→ TEXTO SELECCIONADO
<<<<
Para salvarnos, debemos rechazar con valentía el pecado y remover los obstáculos que acumulan a nuestro paso los enemigos de nuestra alma; vivir en la gracia santificante, cumplir los divinos mandamientos y rezar cada día.
Después del pecado original, para conseguir la salvación eterna, tenemos que luchar enérgicamente contra el pecado – que es el enemigo número uno y, en cierto sentido, el único que tenemos enfrente. Tenemos que luchar también contra el mundo, demonio y carne, que no cesan de acumular obstáculos en nuestro camino como amigos y aliados del pecado. Si el mundo, es decir, los hombres que viven sin tener cuenta de la Ley de Dios, el demonio y la carne son tan peligrosos y temibles, es únicamente porque vienen del pecado y conducen a él.
Nunca nos pondremos suficientemente en guardia contra este mortal enemigo de nuestra alma, por que por un solo pecado mortal, podemos perdernos eternamente. Tener un pecado mortal es mil veces peor que tener el SIDA, cáncer y lepra juntos.
Examinemos un poco lo que es el pecado mortal, cual es su malicia, cuáles son los daños que nos hace, qué armas y remedios tenemos para luchar y triunfar de él.
¿Qué es el pecado mortal?
El pecado mortal es una trasgresión voluntaria de la Ley de Dios en materia grave. Es una rebeldía contra Dios.
>>>>
→ DATOS MOSTRADOS
<<<<
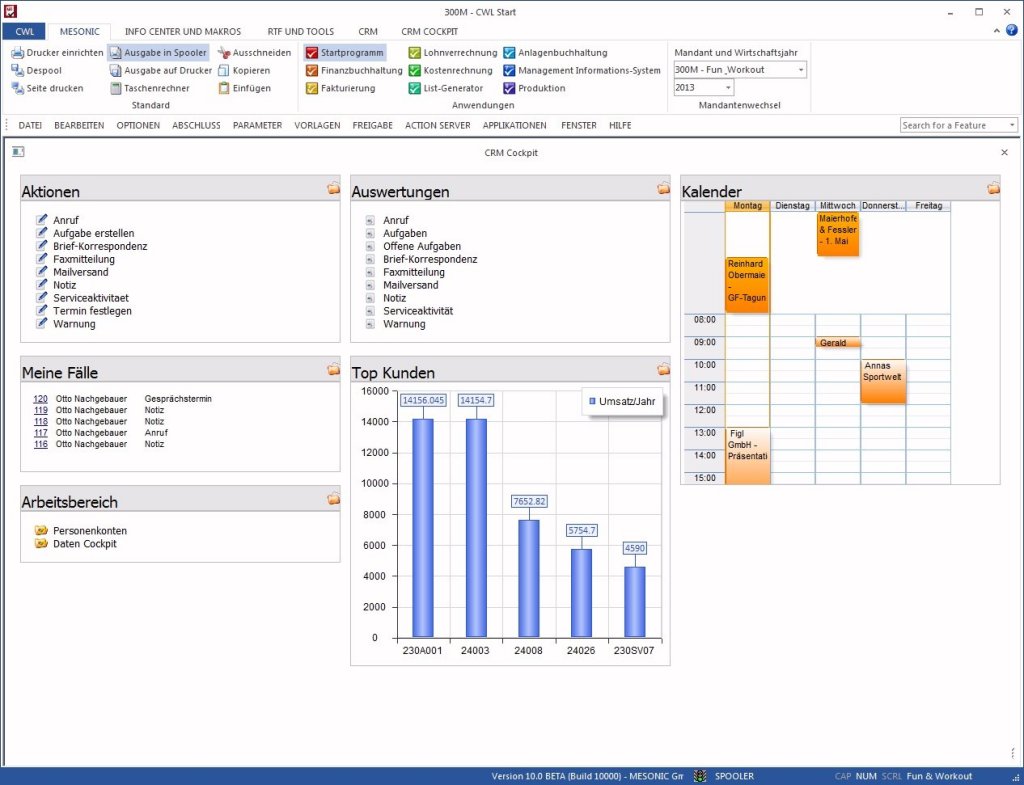
Task: Open case number 120 link
Action: (x=40, y=399)
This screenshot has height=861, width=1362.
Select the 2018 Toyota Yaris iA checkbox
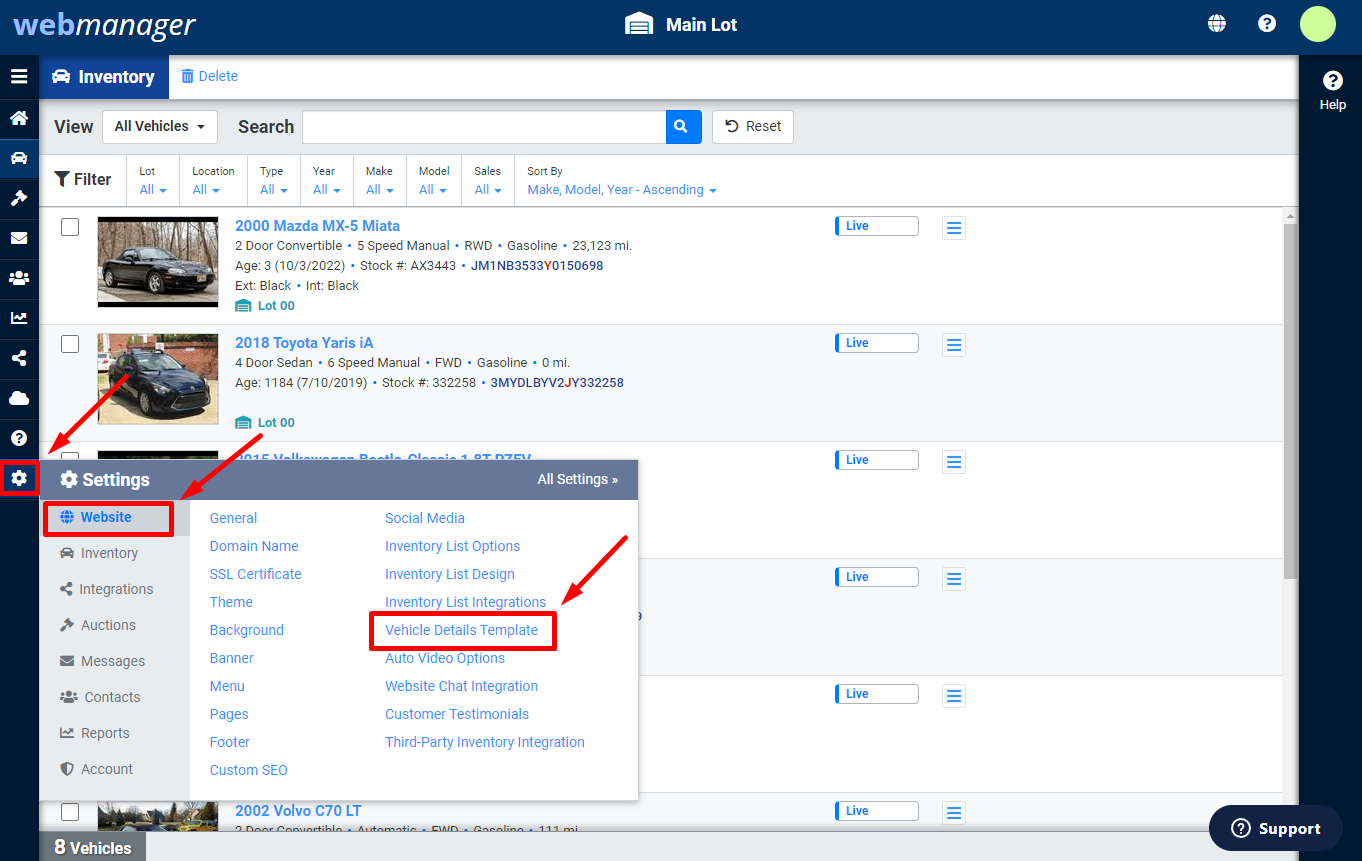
>>>>
→ PREGUNTAS DE ESTUDIO
#1 Enumera las enfermedades con las que el texto sobre el pecado mortal compara tener un pecado mortal.
#2 Copia sin cambios el pasaje del texto sobre el pecado mortal que va desde "Nunca nos pondremos" hasta "triunfar de él.".
Los datos provienen de otra fuente.

→ RESPUESTAS
#1 El SIDA, el cáncer y la lepra.

#2
Nunca nos pondremos suficientemente en guardia contra este mortal enemigo de nuestra alma, por que por un solo pecado mortal, podemos perdernos eternamente. Tener un pecado mortal es mil veces peor que tener el SIDA, cáncer y lepra juntos.
Examinemos un poco lo que es el pecado mortal, cual es su malicia, cuáles son los daños que nos hace, qué armas y remedios tenemos para luchar y triunfar de él.